• **Source excerpt**:
-- -- --

A conversation with choreographer Paul Taylor

Celebrated choreographer Paul Taylor (pictured) will participate in a conversation with dance historian Maura Keefe on Friday, April 29, as part of the University’s Public Lectures Series.

The event will take place at 4:30 p.m. in the Stewart Film Theater, 185 Nassau St.

Taylor first presented his choreography with five other dancers and himself on May 30, 1954, in Manhattan. In the decades since, Taylor has become a living legend and one of history’s most celebrated artists. His two dance companies, the Paul Taylor Dance Company and Taylor 2, travel the globe, bringing his repertoire to theaters and venues of every size and description.

Taylor’s choreography, once deemed experimental, avant-garde and even “painful” to sit through, has become the gold standard of modern dance. The dance company is scheduled to perform at 8 p.m. Tuesday, May 3, in the Matthews Theatre of the McCarter Theatre Center.

Keefe, who also is a choreographer, is an assistant professor of dance at Ohio University and a scholar-in-residence at Jacob’s Pillow Dance Festival in Becket, Mass.

Taylor’s conversation is designated as the J. Edward Farnum Lecture and will be available for online viewing a week afterward at <www.princeton.edu/webmedia>.

Notable alumni converse on producing for Broadway

Tony Award-winning producer Roger S. Berlind will discuss the art and business of “The Great White Way” in a conversation with Pulitzer Prize-winning biographer A. Scott Berg at 8 p.m. Monday, April 25, in the Berlind Theatre.

The event, “From Medea to Madonna: Producing for Broadway,” is this year’s G.S. Beckwith Gilbert ’63 Lecture, and it will take the form of a dialogue between the two distinguished Princeton alumni about the state of American theater. Berlind, whose extraordinary career as a Broadway producer spans more than 25 years, will be interviewed by Berg, who most recently published a memoir about legendary actress Katharine Hepburn.

-- -- --

• **Provided material**:
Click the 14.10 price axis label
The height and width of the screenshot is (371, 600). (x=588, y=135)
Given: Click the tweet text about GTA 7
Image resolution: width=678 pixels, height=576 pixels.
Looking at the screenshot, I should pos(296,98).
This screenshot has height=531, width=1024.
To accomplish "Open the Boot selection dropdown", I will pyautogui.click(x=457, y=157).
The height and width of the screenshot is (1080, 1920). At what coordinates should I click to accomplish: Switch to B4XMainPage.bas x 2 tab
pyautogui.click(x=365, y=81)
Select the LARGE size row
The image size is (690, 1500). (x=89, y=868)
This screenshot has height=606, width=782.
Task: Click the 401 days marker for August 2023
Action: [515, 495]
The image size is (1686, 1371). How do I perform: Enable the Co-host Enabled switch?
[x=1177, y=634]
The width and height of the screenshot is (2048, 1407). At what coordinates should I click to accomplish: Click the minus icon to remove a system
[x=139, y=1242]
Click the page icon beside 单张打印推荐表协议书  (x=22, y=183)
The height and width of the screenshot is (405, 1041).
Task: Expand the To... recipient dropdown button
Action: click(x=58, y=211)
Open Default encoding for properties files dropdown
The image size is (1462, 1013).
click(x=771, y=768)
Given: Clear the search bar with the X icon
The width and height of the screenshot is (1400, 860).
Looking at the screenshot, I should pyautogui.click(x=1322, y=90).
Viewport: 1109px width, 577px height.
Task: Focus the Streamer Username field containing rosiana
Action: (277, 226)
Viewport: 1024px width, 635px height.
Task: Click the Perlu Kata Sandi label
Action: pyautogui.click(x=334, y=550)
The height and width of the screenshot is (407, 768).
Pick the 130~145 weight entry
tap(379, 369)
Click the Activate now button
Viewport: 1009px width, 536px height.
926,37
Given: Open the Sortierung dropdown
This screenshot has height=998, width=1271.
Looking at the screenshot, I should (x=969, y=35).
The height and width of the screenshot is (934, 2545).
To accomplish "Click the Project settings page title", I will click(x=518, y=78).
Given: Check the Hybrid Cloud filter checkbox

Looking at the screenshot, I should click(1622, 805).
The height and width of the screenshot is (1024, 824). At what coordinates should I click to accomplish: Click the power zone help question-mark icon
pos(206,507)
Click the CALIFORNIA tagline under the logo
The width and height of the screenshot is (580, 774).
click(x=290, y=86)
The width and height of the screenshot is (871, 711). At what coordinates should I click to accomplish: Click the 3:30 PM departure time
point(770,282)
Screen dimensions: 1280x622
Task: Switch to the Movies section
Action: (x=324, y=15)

-- -- --

• **Challenges**:
- a) According to the campus lecture announcements, where will the conversation with Paul Taylor be held?
- b) Pick up the campus lecture announcements after their final sentence and keep writing.
The records have no connection to the text.

• **Expected responses**:
- a) In the Stewart Film Theater, 185 Nassau St.

- b)
Berlind, a member of the class of 1952, has won 12 Tonys. He has brought more than 50 plays and musicals to Broadway and London’s West End, including “Amadeus,” “City of Angels,” “Proof” and celebrated revivals of “Guys and Dolls” and “Kiss Me, Kate.” His current productions include “Who’s Afraid of Virginia Woolf?” and “Doubt, a Parable,” which was just awarded the 2005 Pulitzer Prize for drama.

Berg, a member of the class of 1971, won the Pulitzer for his acclaimed 1998 biography of aviator Charles Lindbergh. He also has written biographies of book editor Maxwell Perkins and movie mogul Samuel Goldwyn.

Both Berlind and Berg performed as undergraduates in the Triangle Club; as alumni, both have b een University leaders, serving on the Board of Trustees. Berlind has been a prominent supporter of the arts at Princeton, and his generosity made possible the construction of the Roger S. Berlind Theatre at the McCarter Theatre Center.

The Gilbert lecture was established in 1988 to bring innovative leaders in business, government and the professions to campus to discuss their ventures and the insights gained in their careers. This year’s event is co-sponsored by the University’s Council of the Humanities and the Program in Theater and Dance.

‘Prophetic Religion in America’ is topic

A lecture titled “God’s Politics: The Role of Prophetic Religion in America” is set for 8 p.m. Tuesday, April 26, in McCosh 50.

Speaking will be: Cornel West, the Class of 1943 University Professor of Religion at Princeton and author of “Democracy Matters”; and the Rev. Jim Wallis, author of “God’s Politics: Why the Right Gets It Wrong and the Left Doesn’t Get It,” editor of Sojourner magazine and director of Call to Renewal, a faith-based movement to overcome poverty.

The event is sponsored by the Office of Religious Life, Madison Program in American Ideals and Institutions, Princeton Theological Seminary, Woodrow Wilson School of Public and International Affairs and University Center for Human Values.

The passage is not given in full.